**WORK INSTRUCTION**
The records below need to come back exactly as they are, pictures omitted.

Records from a data source
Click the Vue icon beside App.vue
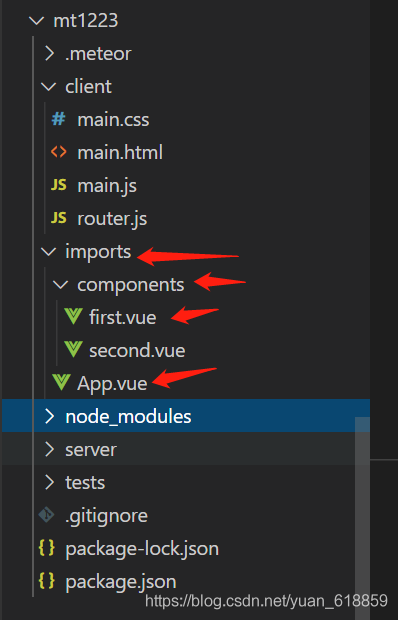Viewport: 398px width, 620px height. point(61,383)
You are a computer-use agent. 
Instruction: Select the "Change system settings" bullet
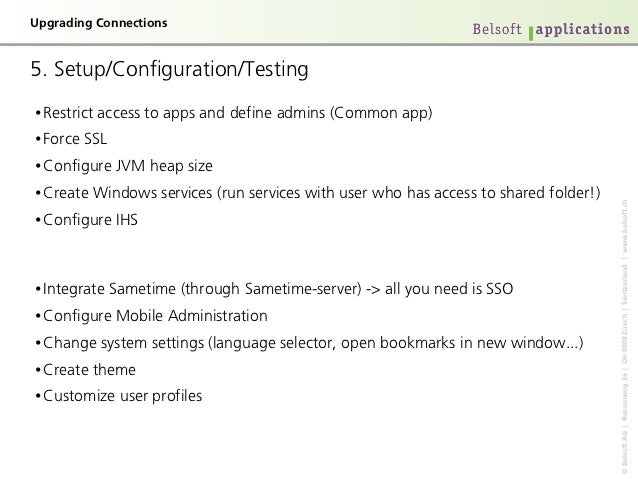(x=309, y=343)
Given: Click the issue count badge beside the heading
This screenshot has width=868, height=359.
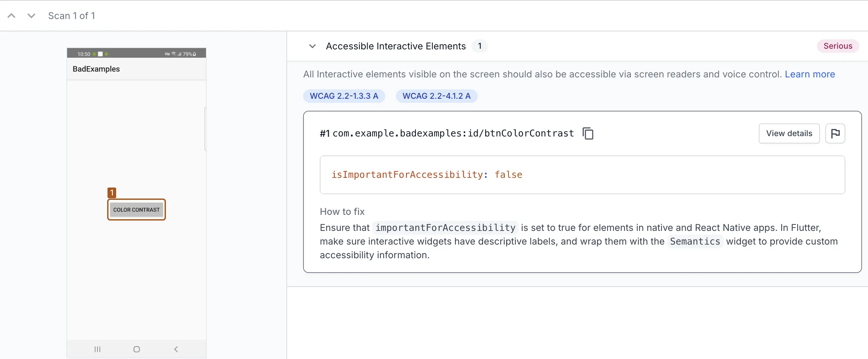Looking at the screenshot, I should click(x=479, y=46).
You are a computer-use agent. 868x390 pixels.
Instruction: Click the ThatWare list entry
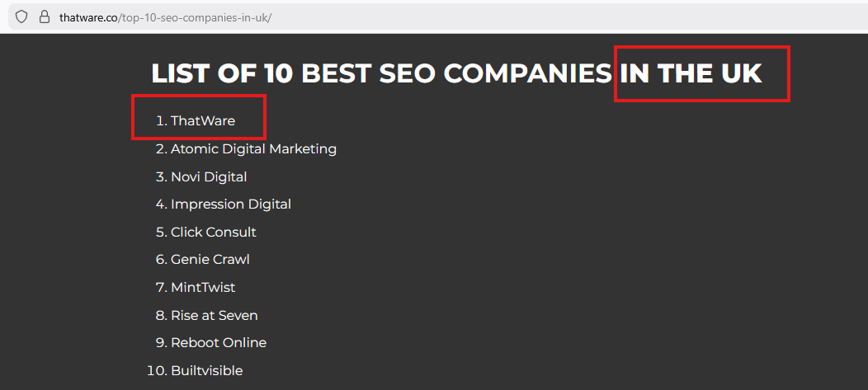[x=203, y=121]
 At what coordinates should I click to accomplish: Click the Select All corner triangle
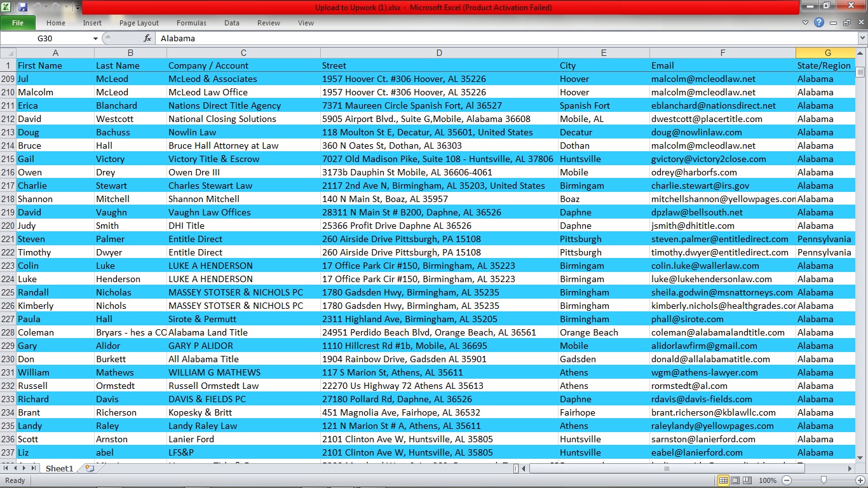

**YOUR RESPONSE**
Click the Vue icon beside App.vue
Viewport: 398px width, 620px height. point(61,383)
You are a computer-use agent. 
Instruction: Select the "Change system settings" bullet
(x=309, y=343)
Given: Click the issue count badge beside the heading
This screenshot has width=868, height=359.
Looking at the screenshot, I should click(x=479, y=46).
You are a computer-use agent. 868x390 pixels.
Instruction: Click the ThatWare list entry
[x=203, y=121]
 At what coordinates should I click to accomplish: Click the Select All corner triangle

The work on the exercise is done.